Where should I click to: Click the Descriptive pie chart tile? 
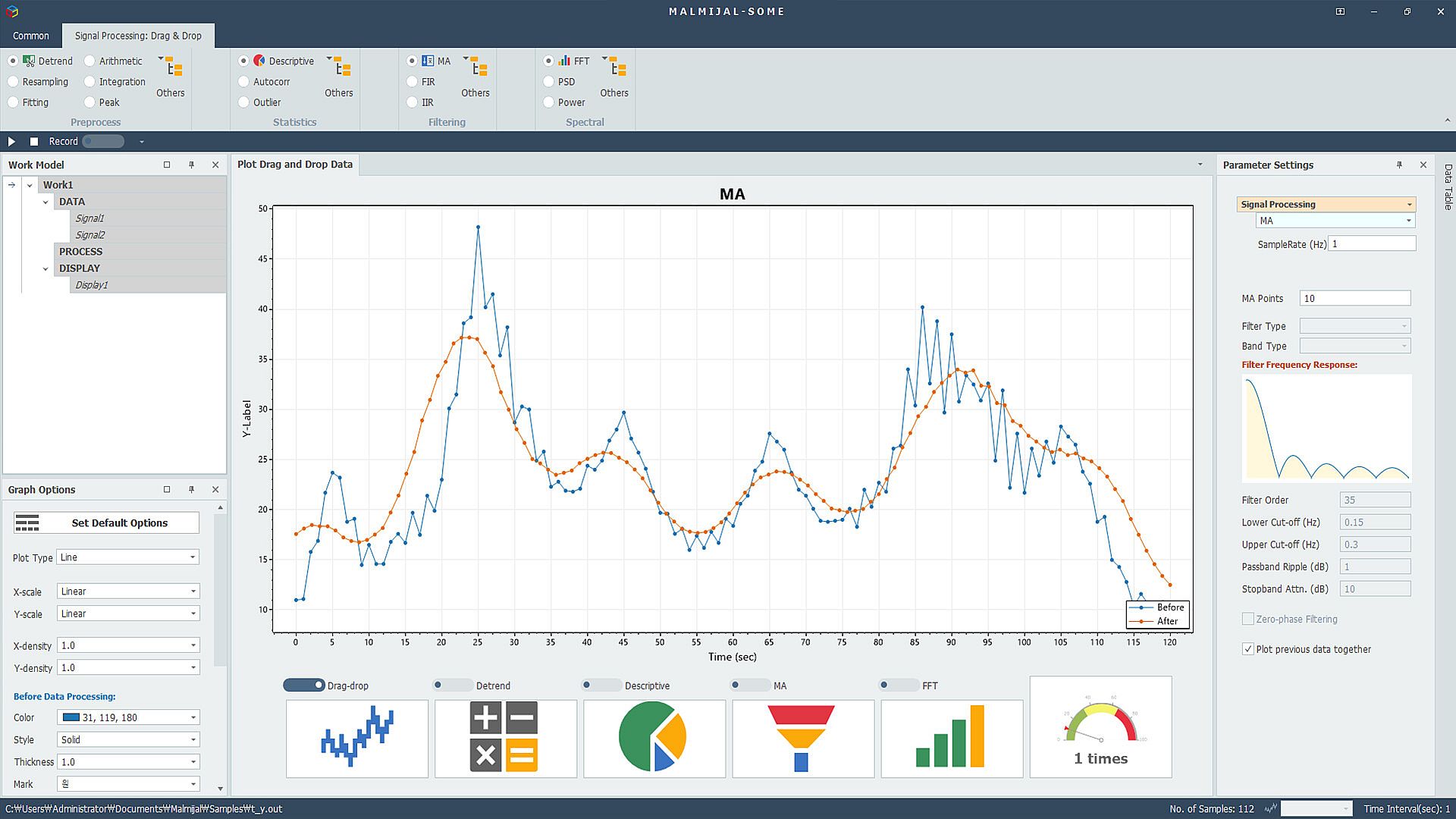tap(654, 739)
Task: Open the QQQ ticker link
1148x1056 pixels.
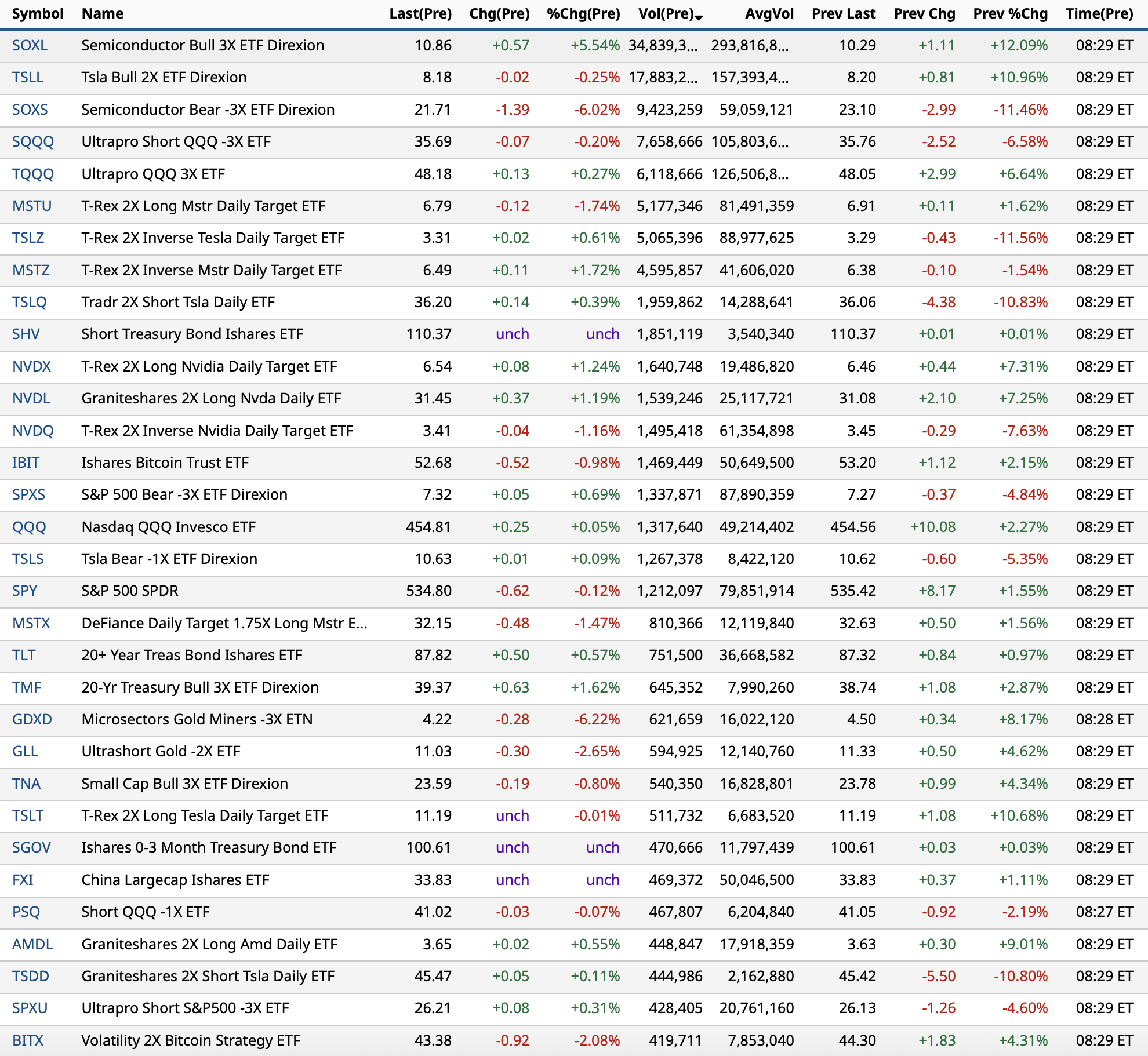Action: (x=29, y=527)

::::

Task item: A word-for-word copy of the records is needed, with no pictures carried over.

Output below:
Where should I click to: Click the Descriptive pie chart tile? 
tap(654, 739)
Task: Open the QQQ ticker link
1148x1056 pixels.
Action: (x=29, y=527)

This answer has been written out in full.